Acesso restrito. Inicie sessão ou comece um teste para visualizar este conteúdo.

Protocolo

1. Coleta de amostras

  1. Odores amostrais que são um dos seguintes:
    1. Coletar espontaneamente liberado por sujeitos de estudo habituados (por exemplo, primatas do zoológico) através da marcação do perfume em papel filtro estéril (por exemplo, secreções de odor de glândulas odor) ou diretamente em frascos (por exemplo, urina).
    2. Coletar esfregando cotonetes de algodão estéreis após o treinamento dos sujeitos do estudo usando treinamento de reforço positivo.
    3. Coletar esfregando cotonetes estéreis de algodão após sedação de sujeitos de estudo.
  2. Coloque amostras em frascos de vidro transparente estéreis com tampa de parafuso de 10 mL e vedação com tampas de rosca que incorporam FTFE/septa de silicone. Guarde-os imediatamente a -20 °C.
    NOTA: É vital o uso de equipamentos de proteção individual limpos, como luvas de nitrito; alterá-los com frequência; evite contato direto da pele com amostras e frascos. É preferível usar frascos novinhos; no entanto, no caso de frascos usados, é vital pré-limpar os frascos e, em seguida, usar o mesmo protocolo.
  3. Leve espaços em branco ambientais toda vez que marcas de perfume forem coletadas.
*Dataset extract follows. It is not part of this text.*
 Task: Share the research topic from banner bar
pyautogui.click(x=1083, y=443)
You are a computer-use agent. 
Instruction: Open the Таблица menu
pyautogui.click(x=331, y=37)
Por exemplo, colete os meios de amostragem (por exemplo, papel filtro ou cotonete) e um frasco de headspace que são expostos ao ambiente durante a realização da amostragem.

2. Preparação da amostra

  1. Prepare as amostras no campo cortando com uma lâmina um quadrado aproximado de 10 mm de um papel filtro marcado pelo cheiro, ou na cabeça do cotonete, e colocando-a em um frasco de 10 mL com tampa de cabeça.
  2. Depois de preparado, descarte ou limpe a lâmina usada para cortar a mídia de amostragem usando um lenço antibacteriano apropriado e/ou álcool e seque completamente.
  3. Armazene todas as amostras a -20 °C.
    NOTA: Preferencial a -20 °C ou de outra forma o mais baixo possível no campo.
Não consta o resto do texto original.